Can you tell me about Lion’s Jawbone? Why did you start your own label?
Vanity mostly. We really believe in what we do, and even if no one else did- we both wanted a little platform on which we would be able to display our work and projects on our own terms. To be frank neither of us really wants the hassle that is inherent with a label, so we keep things extremely barebones. It’s essentially just to give a voice to our stuff and retain control of how it’s presented.
Why are there so many good bm bands coming from Canada? And is it me or is there some abject to civilization, society and the urban environment to it? What do you think are the unique ingredients your surroundings offer that influence that sound.
It seems Canadian bands have a wide swath of influences and space to grow themselves.
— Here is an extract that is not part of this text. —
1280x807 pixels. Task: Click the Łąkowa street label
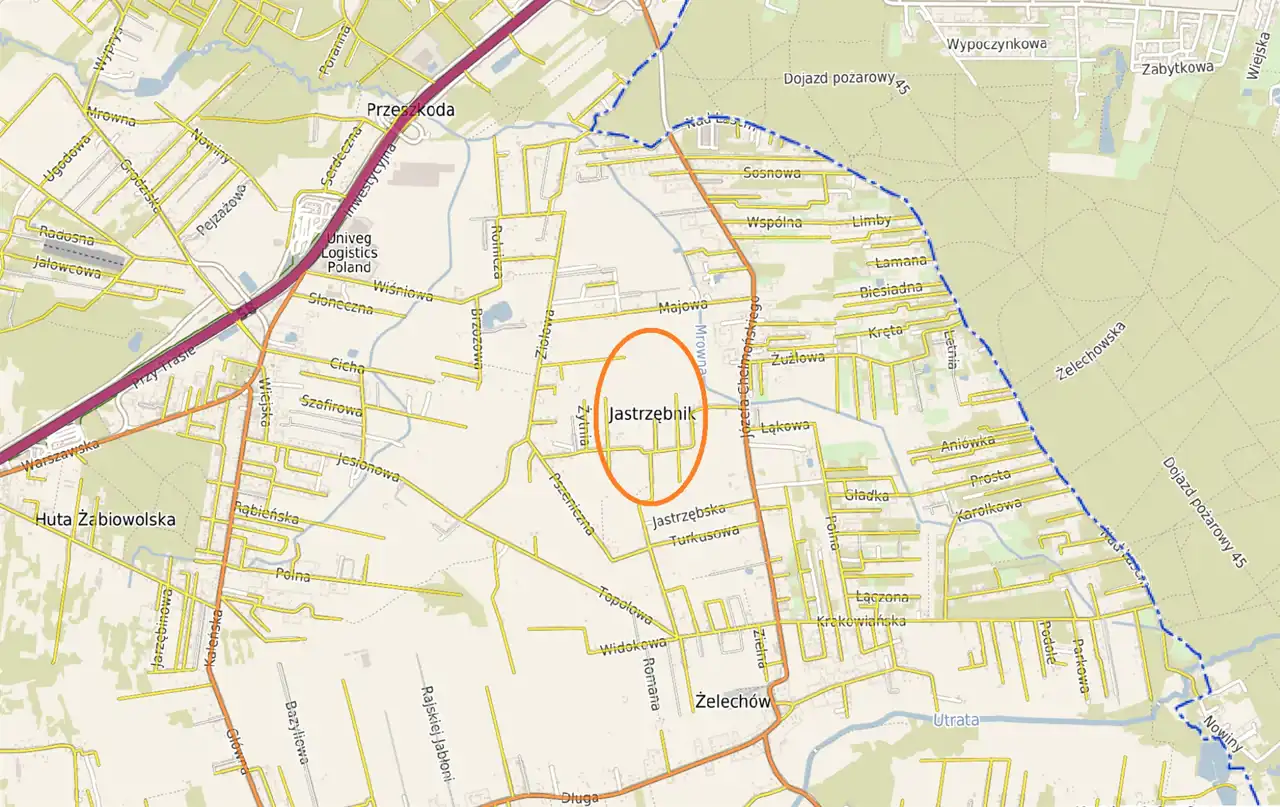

A band in Calgary is a day and a half of non stop driving away from us, so it’s very removed and disconnected. As such, aside from hearing the records and catching an occasional show, there’s no communal mentality to influence our stuff. The mentality is just do your own thing and own it.
We’re left to our own devices and to pursue our ideas down rabbit holes as far as we can.
Of course there’s exceptions, Quebec has an incredible and incestuous black metal scene and inversely, a lot of Canadian acts seems to have a goofy proclivity to folkish / melodic stuff that we can’t get down with. At the end of the day though, a lot of the gems that shine through seem to exemplify that aforementioned mentality.
What does the future hold for Gilded Lily?
Currently we’re recording a new EP, we have a split and a collaborative release with two different bands in the early stages as well. Eventually writing for a new full length I suppose too; we spread ourselves thin and work slowly as a result. Lots of moving pieces.
Finally, if you had to describe your band as a dish, what would it be and why?
Damn, this is a odd one to answer. Musically we’re a hodgepodge of elements kind of thrown together that only make sense as a whole. So maybe a soup? A burrito? A pierogi? Salad’s probably too boring. Would have to be a jazzed ass salad.